Brad G. Bolman ’15, who was awarded for his thesis entitled “The Pigs That Therefore We Are: 20th-Century Porcine Biomedical Experimentation," also said the thesis is just the starting point for future research.

Originally, Bolman thought the goal of thesis writing was to produce “something large, coherent, and good” to contribute to academic discourse, he said.
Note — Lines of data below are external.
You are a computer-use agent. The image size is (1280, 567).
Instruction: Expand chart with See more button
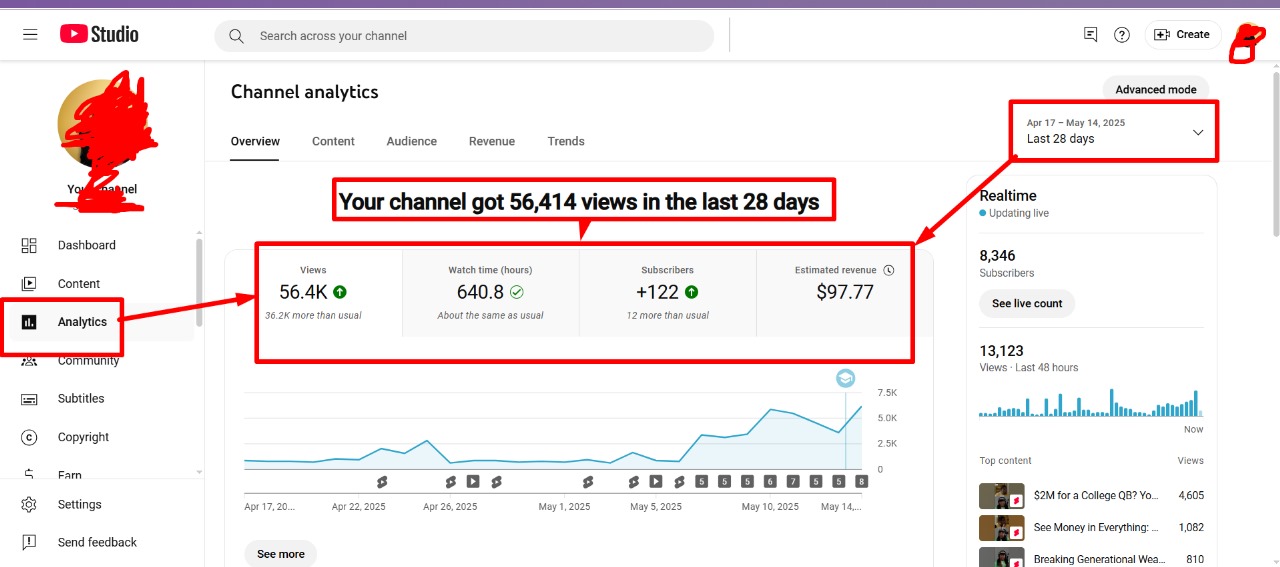(x=280, y=553)
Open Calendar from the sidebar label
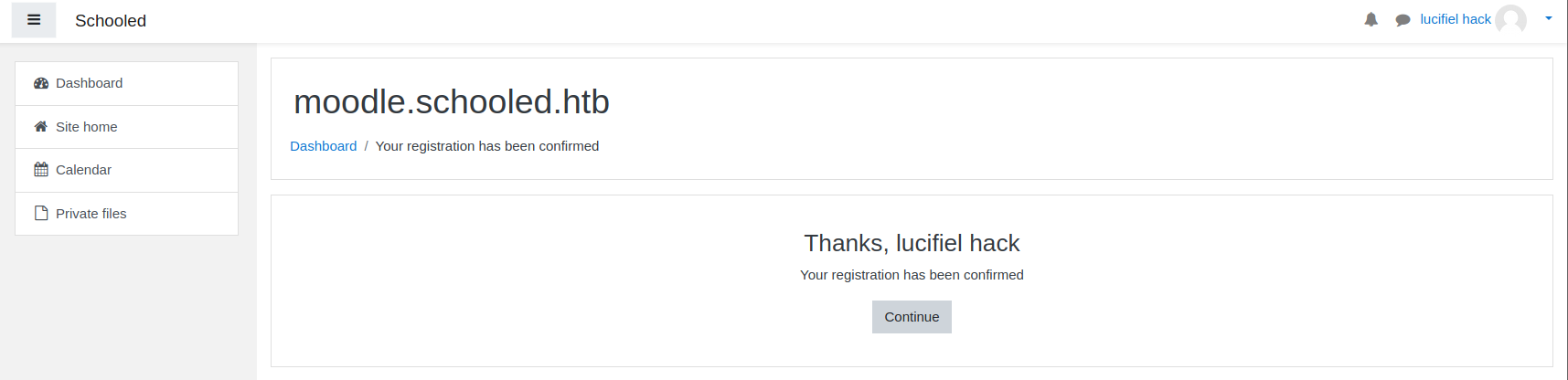Screen dimensions: 1568x380 tap(83, 170)
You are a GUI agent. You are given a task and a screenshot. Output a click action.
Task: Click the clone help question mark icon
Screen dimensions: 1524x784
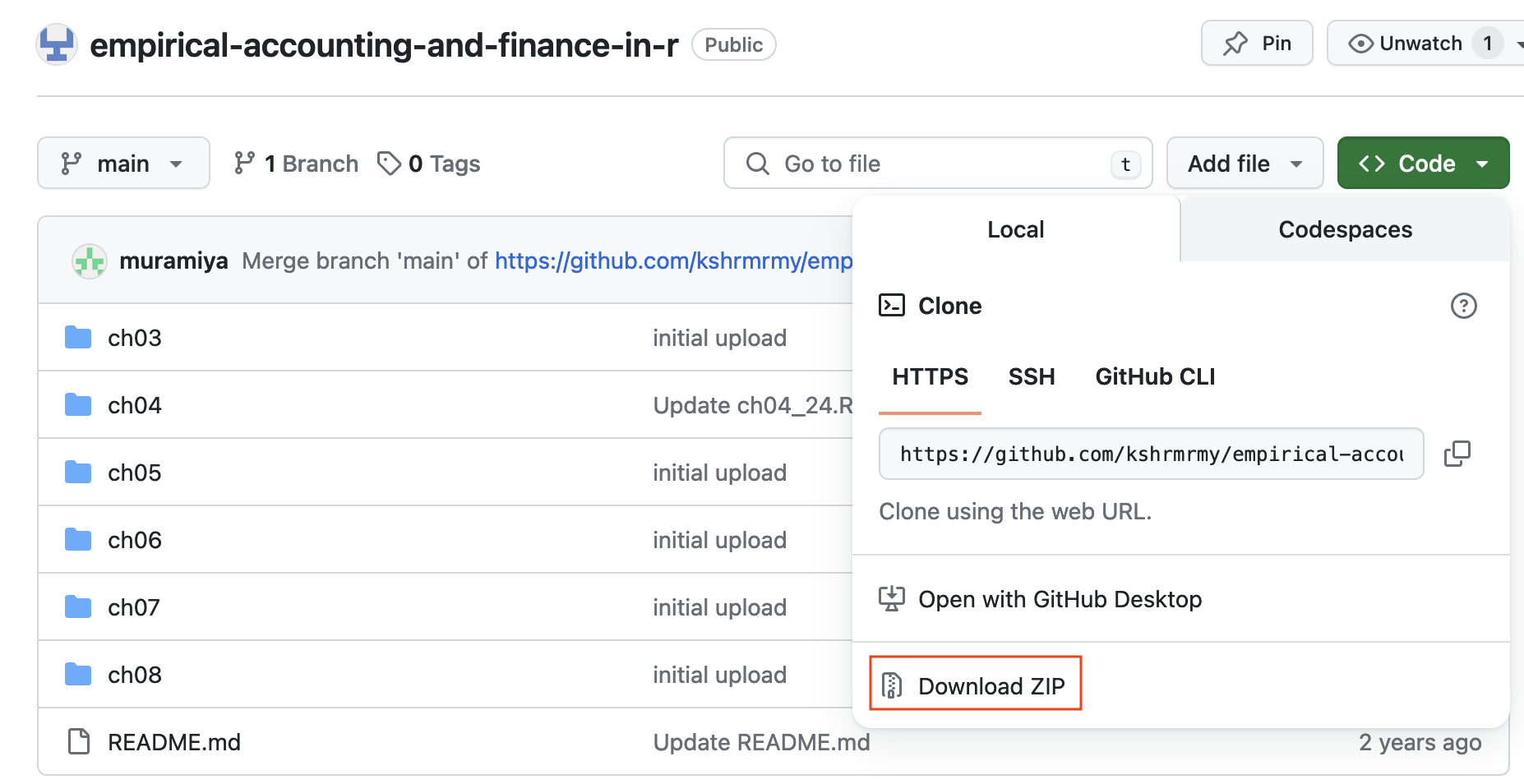1463,306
Now with plans to apply to graduate school, Bolman said he hopes eventually to continue developing his research into articles, books, or other published works.

Indeed, for many of the Hoopes Prize winners, the rigors of the research process itself motivated their work, they said.

“It’s hard to know what you might find, and that’s the beauty of research and doing good scholarly work,” Hoopes Prize awardee Forrest S. Brown ’15 said.

Brown, whose winning thesis in History is entitled “Sudden War: The Yosemite Miwok Indians and the California Gold Rush,” said he began his thesis process knowing that he would write about Yosemite but did not know what the  project ultimately would cover.

“I had a concept, I found everything I could, and I wrote about what I had, realizing what wasn’t there but what I tried to find,” Brown said. “I think this is the tricky and frustrating part of good academic research, and the one you could never rush through.”